WAVZ
- New Haven, Connecticut; United States;
- Broadcast area: Greater New Haven
- Frequency: 1300 kHz
- Branding: Fox Sports 1300

Programming
- Format: Sports radio
- Affiliations: Fox Sports Radio

Ownership
- Owner: iHeartMedia; (iHM Licenses, LLC);
- Sister stations: WELI; WKCI-FM;

History
- First air date: 1947
- Former frequencies: 1260 kHz (1947–1957)
- Call sign meaning: "Waves" (previous handle) (Also, New Haven is on Long Island Sound)

Technical information
- Licensing authority: FCC
- Facility ID: 11920
- Class: B
- Power: 1,000 watts
- Transmitter coordinates: 41°17′16.3″N 72°56′46.4″W﻿ / ﻿41.287861°N 72.946222°W

Links
- Public license information: Public file; LMS;
- Webcast: Listen live (via iHeartRadio)
- Website: foxsports1300.iheart.com

= WAVZ =

WAVZ (1300 AM) is a radio station broadcasting a sports radio format. Licensed to New Haven, Connecticut, United States, the station is owned by iHeartMedia.

==History==
WAVZ, as a news station, received the 1950 Alfred I. duPont Award, which was received by president Victor Knauth. WAVZ received a second duPont Award for its work in 1960.

The station, then owned by Kops-Monahan Communications, Inc. was formerly known as the New Waves, or Lucky 13 WAVZ (pronounced "waves") and was a popular Top 40 radio station in the 1960s and 1970s.

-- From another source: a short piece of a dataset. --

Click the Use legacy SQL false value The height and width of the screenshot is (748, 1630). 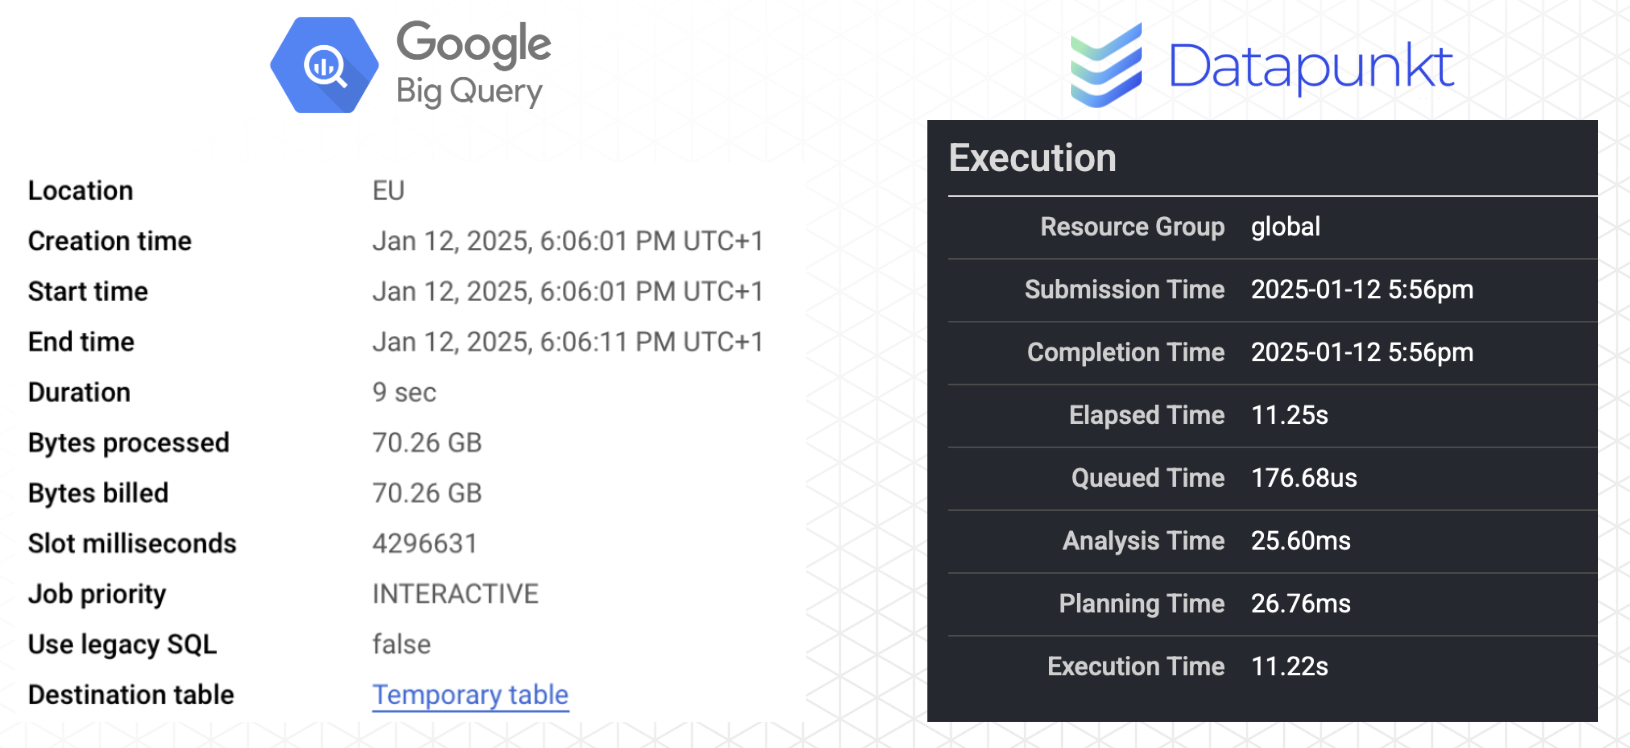point(401,644)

In the 1950s, the station used a jingle with the following lyrics:

"There are waves in the navy and waves in your hair,
and people wave their hands when they're going anywhere,
but the greatest waves there can be are the radio waves on WAVZ".

During the 1960s, WAVZ competed with WDEE (1220, now WATX), and later with WNHC (1340, now WYBC) for radio listeners. WAVZ generally won most of the rating "books".

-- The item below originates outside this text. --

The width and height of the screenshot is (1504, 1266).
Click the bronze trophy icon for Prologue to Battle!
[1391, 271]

As FM radio became more popular, the station's rock music format was shifted to sister FM station WKCI in 1979 by Curtis Hanson and Pete Salant. WKCI had been an easy-listening station but in the summer of 1979 became "KC-101" and began playing adult contemporary music using many of the then current WAVZ personalities. Due to the success of KC101, Pete Salant a/k/a Pete Stone on WAVZ, left New Haven, Connecticut in 1981 to program WYNY in New York City. WAVZ became one of the first Music of Your Life stations, airing big band and adult standards. WAVZ and WKCI were sold to Eastern Broadcasting of Washington, D.C., on June 5, 1982. Upon the sale of the radio stations, Curtis W. Hansen left in 1982 to create WEBE in Westport, Connecticut.

Prior to its current format, the station was a progressive talk radio station, affiliated with Air America.

On January 1, 2024, WAVZ switched affiliations from ESPN Radio to Fox Sports Radio and rebranded as "Fox Sports 1300".